═══ Given data ═══

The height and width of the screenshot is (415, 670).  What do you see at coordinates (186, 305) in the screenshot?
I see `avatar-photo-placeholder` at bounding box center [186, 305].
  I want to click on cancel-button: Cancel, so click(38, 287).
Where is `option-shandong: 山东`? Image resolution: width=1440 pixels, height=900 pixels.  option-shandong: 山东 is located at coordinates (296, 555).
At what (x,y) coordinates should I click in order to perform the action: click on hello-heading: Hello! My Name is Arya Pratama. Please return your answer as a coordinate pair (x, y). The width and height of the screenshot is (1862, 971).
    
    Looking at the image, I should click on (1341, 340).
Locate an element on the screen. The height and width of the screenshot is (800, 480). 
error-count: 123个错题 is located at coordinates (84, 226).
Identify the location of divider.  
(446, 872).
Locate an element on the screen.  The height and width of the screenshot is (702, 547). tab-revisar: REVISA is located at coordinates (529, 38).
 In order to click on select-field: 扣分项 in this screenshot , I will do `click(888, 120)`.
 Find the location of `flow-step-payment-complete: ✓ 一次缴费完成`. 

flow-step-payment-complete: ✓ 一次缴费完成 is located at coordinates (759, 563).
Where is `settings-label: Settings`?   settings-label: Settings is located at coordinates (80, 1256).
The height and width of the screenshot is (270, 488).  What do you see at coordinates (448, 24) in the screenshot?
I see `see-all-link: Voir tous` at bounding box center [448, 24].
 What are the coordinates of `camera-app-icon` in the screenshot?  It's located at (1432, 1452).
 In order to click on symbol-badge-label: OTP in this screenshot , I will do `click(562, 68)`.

═══

To-do item
Rewrite the rows above, swapping "Locate an element" for "Find an element" everywhere it appears and keeping everything else the same.

Response to this exercise
The height and width of the screenshot is (415, 670).  What do you see at coordinates (186, 305) in the screenshot?
I see `avatar-photo-placeholder` at bounding box center [186, 305].
  I want to click on cancel-button: Cancel, so click(38, 287).
Where is `option-shandong: 山东`? Image resolution: width=1440 pixels, height=900 pixels.  option-shandong: 山东 is located at coordinates (296, 555).
At what (x,y) coordinates should I click in order to perform the action: click on hello-heading: Hello! My Name is Arya Pratama. Please return your answer as a coordinate pair (x, y). The width and height of the screenshot is (1862, 971).
    
    Looking at the image, I should click on (1341, 340).
Find an element on the screen. The height and width of the screenshot is (800, 480). 
error-count: 123个错题 is located at coordinates (84, 226).
Identify the location of divider.  
(446, 872).
Find an element on the screen.  The height and width of the screenshot is (702, 547). tab-revisar: REVISA is located at coordinates (529, 38).
 In order to click on select-field: 扣分项 in this screenshot , I will do `click(888, 120)`.
 Find the location of `flow-step-payment-complete: ✓ 一次缴费完成`. 

flow-step-payment-complete: ✓ 一次缴费完成 is located at coordinates (759, 563).
Where is `settings-label: Settings`?   settings-label: Settings is located at coordinates (80, 1256).
The height and width of the screenshot is (270, 488).  What do you see at coordinates (448, 24) in the screenshot?
I see `see-all-link: Voir tous` at bounding box center [448, 24].
 What are the coordinates of `camera-app-icon` in the screenshot?  It's located at (1432, 1452).
 In order to click on symbol-badge-label: OTP in this screenshot , I will do `click(562, 68)`.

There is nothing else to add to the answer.